(Rows pointing to text and elements)
- - - -

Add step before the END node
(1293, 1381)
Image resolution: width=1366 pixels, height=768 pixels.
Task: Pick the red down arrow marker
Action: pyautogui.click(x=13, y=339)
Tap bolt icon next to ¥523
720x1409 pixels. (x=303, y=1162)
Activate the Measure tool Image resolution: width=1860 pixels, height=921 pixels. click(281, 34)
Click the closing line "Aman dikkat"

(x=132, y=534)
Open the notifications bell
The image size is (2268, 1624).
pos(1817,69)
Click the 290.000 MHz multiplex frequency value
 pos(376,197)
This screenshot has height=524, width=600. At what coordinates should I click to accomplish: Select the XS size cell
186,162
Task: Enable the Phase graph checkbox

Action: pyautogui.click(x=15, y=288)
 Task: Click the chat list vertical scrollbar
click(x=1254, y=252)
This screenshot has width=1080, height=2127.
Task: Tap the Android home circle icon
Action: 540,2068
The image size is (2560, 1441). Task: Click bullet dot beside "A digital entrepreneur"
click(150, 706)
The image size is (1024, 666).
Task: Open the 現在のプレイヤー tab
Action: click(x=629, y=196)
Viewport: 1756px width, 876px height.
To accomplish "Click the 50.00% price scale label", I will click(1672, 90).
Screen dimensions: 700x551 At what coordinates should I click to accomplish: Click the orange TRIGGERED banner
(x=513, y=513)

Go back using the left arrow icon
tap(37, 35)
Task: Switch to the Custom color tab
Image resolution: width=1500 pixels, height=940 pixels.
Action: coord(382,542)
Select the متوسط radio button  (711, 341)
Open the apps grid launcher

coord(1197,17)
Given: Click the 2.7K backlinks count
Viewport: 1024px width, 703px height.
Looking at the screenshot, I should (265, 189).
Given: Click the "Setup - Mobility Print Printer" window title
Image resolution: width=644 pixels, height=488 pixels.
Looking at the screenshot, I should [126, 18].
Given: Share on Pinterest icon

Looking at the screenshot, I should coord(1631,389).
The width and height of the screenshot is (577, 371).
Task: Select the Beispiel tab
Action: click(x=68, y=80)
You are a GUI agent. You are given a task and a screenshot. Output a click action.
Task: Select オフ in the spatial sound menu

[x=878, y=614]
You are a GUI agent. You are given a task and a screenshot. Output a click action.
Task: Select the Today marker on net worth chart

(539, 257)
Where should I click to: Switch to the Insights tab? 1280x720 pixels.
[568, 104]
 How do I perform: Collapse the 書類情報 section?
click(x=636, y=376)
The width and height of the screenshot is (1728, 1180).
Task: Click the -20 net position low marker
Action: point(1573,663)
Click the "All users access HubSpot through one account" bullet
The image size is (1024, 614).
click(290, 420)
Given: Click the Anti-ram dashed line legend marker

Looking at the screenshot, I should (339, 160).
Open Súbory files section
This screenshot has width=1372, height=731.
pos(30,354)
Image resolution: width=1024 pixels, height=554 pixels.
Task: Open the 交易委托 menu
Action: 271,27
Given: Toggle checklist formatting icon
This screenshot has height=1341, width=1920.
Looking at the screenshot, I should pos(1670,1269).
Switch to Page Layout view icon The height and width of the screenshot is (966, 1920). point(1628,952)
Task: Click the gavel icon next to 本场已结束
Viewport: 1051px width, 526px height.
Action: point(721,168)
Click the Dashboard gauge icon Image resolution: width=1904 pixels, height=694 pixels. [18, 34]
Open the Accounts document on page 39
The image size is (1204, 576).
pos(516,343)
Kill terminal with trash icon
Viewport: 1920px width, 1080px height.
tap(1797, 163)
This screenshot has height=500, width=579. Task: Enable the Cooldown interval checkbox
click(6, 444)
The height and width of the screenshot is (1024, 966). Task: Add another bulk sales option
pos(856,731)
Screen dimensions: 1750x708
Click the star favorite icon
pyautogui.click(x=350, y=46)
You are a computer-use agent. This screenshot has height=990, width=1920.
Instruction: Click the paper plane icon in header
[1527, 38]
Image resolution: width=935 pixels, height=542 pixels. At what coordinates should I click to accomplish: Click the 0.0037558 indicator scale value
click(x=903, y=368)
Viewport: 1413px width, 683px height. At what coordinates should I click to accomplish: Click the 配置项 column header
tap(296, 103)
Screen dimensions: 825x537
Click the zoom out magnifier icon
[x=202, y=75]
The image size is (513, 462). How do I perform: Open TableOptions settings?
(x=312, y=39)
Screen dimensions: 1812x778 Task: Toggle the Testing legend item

- - - -

◆ PROBLEM ◆
Could you write out all of the rows above word for word?

◆ RESULT ◆
Add step before the END node
(1293, 1381)
Image resolution: width=1366 pixels, height=768 pixels.
Task: Pick the red down arrow marker
Action: pyautogui.click(x=13, y=339)
Tap bolt icon next to ¥523
720x1409 pixels. (x=303, y=1162)
Activate the Measure tool Image resolution: width=1860 pixels, height=921 pixels. click(281, 34)
Click the closing line "Aman dikkat"

(x=132, y=534)
Open the notifications bell
The image size is (2268, 1624).
pos(1817,69)
Click the 290.000 MHz multiplex frequency value
 pos(376,197)
This screenshot has height=524, width=600. At what coordinates should I click to accomplish: Select the XS size cell
186,162
Task: Enable the Phase graph checkbox

Action: pyautogui.click(x=15, y=288)
 Task: Click the chat list vertical scrollbar
click(x=1254, y=252)
This screenshot has width=1080, height=2127.
Task: Tap the Android home circle icon
Action: 540,2068
The image size is (2560, 1441). Task: Click bullet dot beside "A digital entrepreneur"
click(150, 706)
The image size is (1024, 666).
Task: Open the 現在のプレイヤー tab
Action: click(x=629, y=196)
Viewport: 1756px width, 876px height.
To accomplish "Click the 50.00% price scale label", I will click(1672, 90).
Screen dimensions: 700x551 At what coordinates should I click to accomplish: Click the orange TRIGGERED banner
(x=513, y=513)

Go back using the left arrow icon
tap(37, 35)
Task: Switch to the Custom color tab
Image resolution: width=1500 pixels, height=940 pixels.
Action: coord(382,542)
Select the متوسط radio button  (711, 341)
Open the apps grid launcher

coord(1197,17)
Given: Click the 2.7K backlinks count
Viewport: 1024px width, 703px height.
Looking at the screenshot, I should (265, 189).
Given: Click the "Setup - Mobility Print Printer" window title
Image resolution: width=644 pixels, height=488 pixels.
Looking at the screenshot, I should [126, 18].
Given: Share on Pinterest icon

Looking at the screenshot, I should coord(1631,389).
The width and height of the screenshot is (577, 371).
Task: Select the Beispiel tab
Action: click(x=68, y=80)
You are a GUI agent. You are given a task and a screenshot. Output a click action.
Task: Select オフ in the spatial sound menu

[x=878, y=614]
You are a GUI agent. You are given a task and a screenshot. Output a click action.
Task: Select the Today marker on net worth chart

(539, 257)
Where should I click to: Switch to the Insights tab? 1280x720 pixels.
[568, 104]
 How do I perform: Collapse the 書類情報 section?
click(x=636, y=376)
The width and height of the screenshot is (1728, 1180).
Task: Click the -20 net position low marker
Action: point(1573,663)
Click the "All users access HubSpot through one account" bullet
The image size is (1024, 614).
click(290, 420)
Given: Click the Anti-ram dashed line legend marker

Looking at the screenshot, I should (339, 160).
Open Súbory files section
This screenshot has width=1372, height=731.
pos(30,354)
Image resolution: width=1024 pixels, height=554 pixels.
Task: Open the 交易委托 menu
Action: 271,27
Given: Toggle checklist formatting icon
This screenshot has height=1341, width=1920.
Looking at the screenshot, I should pos(1670,1269).
Switch to Page Layout view icon The height and width of the screenshot is (966, 1920). point(1628,952)
Task: Click the gavel icon next to 本场已结束
Viewport: 1051px width, 526px height.
Action: point(721,168)
Click the Dashboard gauge icon Image resolution: width=1904 pixels, height=694 pixels. [18, 34]
Open the Accounts document on page 39
The image size is (1204, 576).
pos(516,343)
Kill terminal with trash icon
Viewport: 1920px width, 1080px height.
tap(1797, 163)
This screenshot has height=500, width=579. Task: Enable the Cooldown interval checkbox
click(6, 444)
The height and width of the screenshot is (1024, 966). Task: Add another bulk sales option
pos(856,731)
Screen dimensions: 1750x708
Click the star favorite icon
pyautogui.click(x=350, y=46)
You are a computer-use agent. This screenshot has height=990, width=1920.
Instruction: Click the paper plane icon in header
[1527, 38]
Image resolution: width=935 pixels, height=542 pixels. At what coordinates should I click to accomplish: Click the 0.0037558 indicator scale value
click(x=903, y=368)
Viewport: 1413px width, 683px height. At what coordinates should I click to accomplish: Click the 配置项 column header
tap(296, 103)
Screen dimensions: 825x537
Click the zoom out magnifier icon
[x=202, y=75]
The image size is (513, 462). How do I perform: Open TableOptions settings?
(x=312, y=39)
Screen dimensions: 1812x778 Task: Toggle the Testing legend item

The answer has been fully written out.